Earlier studies had shown that epigallocatechin-3-gallate — EGCG — a compound found in green tea, killed oral cancer cells without harming normal cells, but researchers did not understand the reasons for its ability to target the cancer cells, said Joshua Lambert, associate professor of food science and co-director of Penn State’s Center for Plant and Mushroom Foods for Health. The current study shows that EGCG may trigger a process in the mitochondria that leads to cell death.

“EGCG is doing something to damage the mitochondria and that mitochondrial damage sets up a cycle causing more damage and it spirals out, until the cell undergoes programmed cell death,” said Lambert. “It looks like EGCG causes the formation of reactive oxygen species in cancer cells, which damages the mitochondria, and the mitochondria responds by making more reactive oxygen species.”

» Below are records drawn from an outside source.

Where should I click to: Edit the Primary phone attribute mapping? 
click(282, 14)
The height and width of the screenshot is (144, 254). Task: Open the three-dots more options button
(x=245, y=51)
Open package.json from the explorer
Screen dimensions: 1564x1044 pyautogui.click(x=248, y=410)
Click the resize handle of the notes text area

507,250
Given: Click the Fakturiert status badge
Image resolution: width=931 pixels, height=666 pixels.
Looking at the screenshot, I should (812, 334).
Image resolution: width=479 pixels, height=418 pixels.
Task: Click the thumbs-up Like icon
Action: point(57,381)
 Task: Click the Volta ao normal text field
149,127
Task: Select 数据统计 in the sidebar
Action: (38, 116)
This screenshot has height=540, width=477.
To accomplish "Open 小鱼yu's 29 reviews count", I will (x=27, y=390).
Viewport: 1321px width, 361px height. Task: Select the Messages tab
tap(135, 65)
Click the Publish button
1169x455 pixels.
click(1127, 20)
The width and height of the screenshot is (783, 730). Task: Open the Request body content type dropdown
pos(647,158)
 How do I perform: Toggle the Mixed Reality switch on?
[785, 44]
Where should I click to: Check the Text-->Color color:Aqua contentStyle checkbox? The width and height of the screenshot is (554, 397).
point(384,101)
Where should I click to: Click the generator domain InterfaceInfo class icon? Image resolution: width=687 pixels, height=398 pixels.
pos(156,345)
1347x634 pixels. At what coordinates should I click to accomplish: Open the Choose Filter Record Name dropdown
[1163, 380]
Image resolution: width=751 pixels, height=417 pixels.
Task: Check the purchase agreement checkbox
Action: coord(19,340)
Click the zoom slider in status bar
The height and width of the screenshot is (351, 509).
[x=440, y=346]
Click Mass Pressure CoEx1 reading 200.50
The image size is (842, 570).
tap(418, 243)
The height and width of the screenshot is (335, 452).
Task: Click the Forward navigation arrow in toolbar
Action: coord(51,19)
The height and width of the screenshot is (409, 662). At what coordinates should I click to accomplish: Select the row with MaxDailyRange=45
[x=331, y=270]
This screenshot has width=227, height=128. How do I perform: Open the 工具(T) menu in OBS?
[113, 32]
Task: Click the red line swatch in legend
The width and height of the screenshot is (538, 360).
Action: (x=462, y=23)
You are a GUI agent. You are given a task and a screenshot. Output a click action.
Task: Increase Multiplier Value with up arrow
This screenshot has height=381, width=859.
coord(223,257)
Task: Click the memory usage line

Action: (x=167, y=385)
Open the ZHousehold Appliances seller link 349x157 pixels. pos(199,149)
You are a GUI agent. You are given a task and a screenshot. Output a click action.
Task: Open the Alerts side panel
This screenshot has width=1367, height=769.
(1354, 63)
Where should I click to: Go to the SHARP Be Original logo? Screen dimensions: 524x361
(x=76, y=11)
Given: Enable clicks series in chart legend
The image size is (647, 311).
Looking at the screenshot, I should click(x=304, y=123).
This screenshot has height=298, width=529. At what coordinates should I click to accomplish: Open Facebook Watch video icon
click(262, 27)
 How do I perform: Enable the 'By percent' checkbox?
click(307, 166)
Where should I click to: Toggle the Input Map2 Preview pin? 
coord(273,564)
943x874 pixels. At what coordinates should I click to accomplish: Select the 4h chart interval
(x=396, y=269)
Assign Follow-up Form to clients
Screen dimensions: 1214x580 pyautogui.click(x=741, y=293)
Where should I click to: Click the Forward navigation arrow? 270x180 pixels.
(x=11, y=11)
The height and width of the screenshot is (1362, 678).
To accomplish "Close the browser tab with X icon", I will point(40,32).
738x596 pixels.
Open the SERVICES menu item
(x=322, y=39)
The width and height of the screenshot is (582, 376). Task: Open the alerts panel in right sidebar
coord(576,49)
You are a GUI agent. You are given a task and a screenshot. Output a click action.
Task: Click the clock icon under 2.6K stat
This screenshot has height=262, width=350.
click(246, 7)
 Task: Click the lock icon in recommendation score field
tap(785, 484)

As this mitochondrial demise continues, the cancer cell also reduces the expression of anti-oxidant genes, further lowering its defenses.

“So, it’s turning off its mechanism of protection at the same time that EGCG is causing this oxidative stress,” Lambert added.

The EGCG did not cause this reaction in normal cells. In fact, it appeared to increase the protective capabilities of the cell, according to the researchers, who report their findings in the online issue of Molecular Nutrition and Food Research.

The researchers studied normal human oral cells side-by-side with human oral cancer cells to determine how EGCG was affecting cancer cells differently than normal cells. They grew the normal and cancer cells on petri dishes and then exposed them to EGCG, the major polyphenol found in green tea, at concentrations typically found in the saliva after chewing green-tea chewing gum. At various times, the researchers would collect the cells and check for oxidative stress and signs of antioxidant response.

“We also took a lot of pictures, so we could use fluorescent dyes that measure mitochondrial function and oxidative stress and actually see these things develop,” said Lambert, who worked with Jong-Yung Park, a research technician and Ling Tao, a doctoral candidate in food science.

The researchers said that a protein called sirtuin 3 — SIRT3 — is critical to the process.

“It plays an important role in mitochondrial function and in anti-oxidant response in lots of tissues in the body, so the idea that EGCG might selectively affect the activity of sirtuin 3 in cancer cells — to turn it off — and in normal cells — to turn it on — is probably applicable in multiple kinds of cancers,” Lambert said.

The study builds on earlier research on how EGCG affected oral cancer, a disease that is expected to kill more than 8,000 people in the United States this year.

“We’ve published one paper previously just looking at the effect of these green tea polyphenols on oral cancer cells in cultures, and there have been other papers published using oral cancer cells and at least a couple of animal model studies that have looked at oral cancer and prevention of oral cancer,” said Lambert.

He said the next step would be to study the mechanism in animals. If those tests and human trials are successful, the researchers then hope to create anti-cancer treatments that are as effective as current treatments without the harmful side effects.

“The problem with a lot of chemotherapy drugs — especially early chemotherapy drugs — is that they really just target rapidly dividing cells, so cancer divides rapidly, but so do cells in your hair follicles and cells in your intestines, so you have a lot of side effects,” said Lambert. “But you don’t see these sorts of side effects with green tea consumption.”